I don't have any issues with the presence of fast lanes in and of themselves. It's a fact that high bandwidth demand for specific products will require extra hardware and special technical consideration to guarantee service for customers. I don't mind Netflix and Comcast getting together to plan how best to improve their connections.
I'm concerned about Netflix paying for it, however. Arguing that is the responsibility of the data provider, rather than the ISP, results in an unfair upper-hand for Comcast. Comcast has customers, those customers pay for internet service. Comcast should do the math and realize that in order to provide acceptable internet service for popular sites, they will have to spend some money to upgrade their hardware and get better connections to those sites. It is Comcast's responsibility as the internet provider to make sure that they are able to provide the internet at acceptable speeds. It is not Netflix's responsibility to both provide the data source and to contribute to the cost of building the network. That's why we have ISPs, so that they can be responsible for the nitty gritty. That's what we pay them for.
When you move that cost over to Netflix - two issues arise. One is that popular sites which don't make much money end up getting screwed. If a company is non-profit, but there is a huge demand among Comcast's customer base for the data at a high speed, I don't see why it becomes the non-profit's job to upgrade Comcast's network hardware. Comcast needs to note the increased demand and improve their service to that site in response. Comcast's customers have voiced their demand for that content, and have paid Comcast to get it to them. Now it's Comcast's job to do that.

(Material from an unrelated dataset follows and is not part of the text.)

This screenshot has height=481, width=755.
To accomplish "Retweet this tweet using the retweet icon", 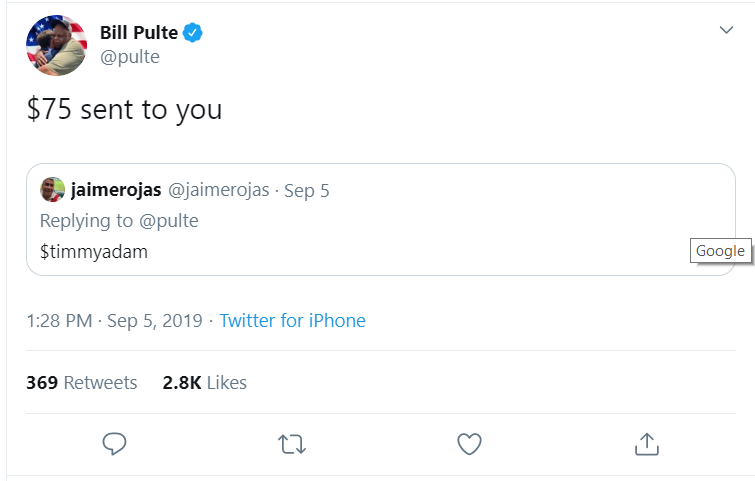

Second, I'm concerned about the fact that ISPs are themselves content providers. This can result in them charging their own affiliates less for fast lanes, and charging competitors more. By being allowed to charge the content providers at all, we are handing them a massive competitive advantage that they have no claim to. We tolerated their monopoly in the internet's infancy, but now we need regulation to make sure the people who own the pipes don't also get to decide what goes through them.
The argument for net neutrality is about preserving the democratization of the internet. In that the sites the customer chooses to visit are Comcast's responsibility to make available. Charging sites themselves for a fast lane amounts to Comcast profiting from both ends of the transaction, and being held accountable by neither party. It absolves them of the responsibility that is rightfully theirs, to provide their customers with the product promised.

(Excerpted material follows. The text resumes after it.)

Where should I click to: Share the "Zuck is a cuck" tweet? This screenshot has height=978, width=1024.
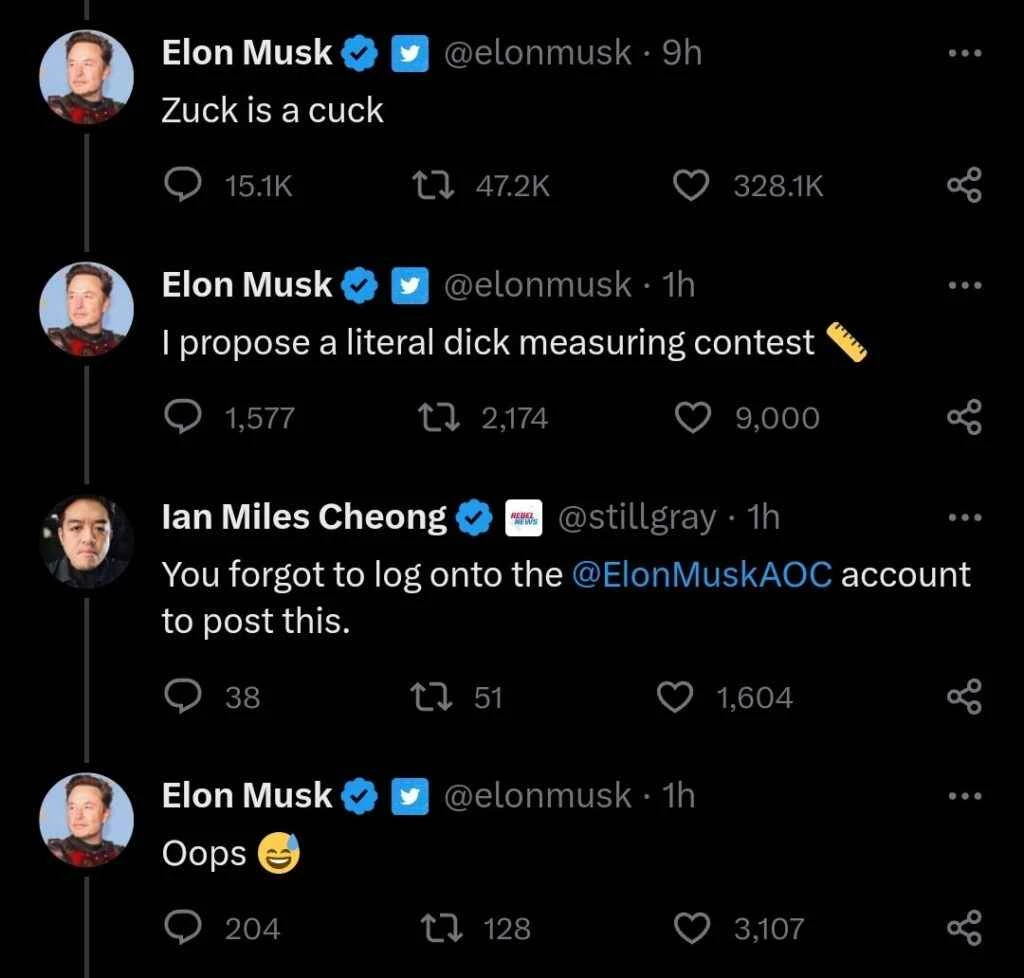964,186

The author compared the internet to a highway. Keep the car metaphor and consider a similar scenario: a taxi company drives 20% of its customers to the airport, which is on the outskirts of town. As gas prices increase, the taxi company is finding it difficult to afford driving those customers out. Rather than eating the cost or upgrading their vehicles, they decide to start charging the airport for improved taxi service. If the airport refuses to pay, they'll still send the mandatory minimum number of taxis, but that turns out to only be enough to serve 5% of the customers. Oh well, I guess people could always choose another taxi company to get them to the airport. Oh wait...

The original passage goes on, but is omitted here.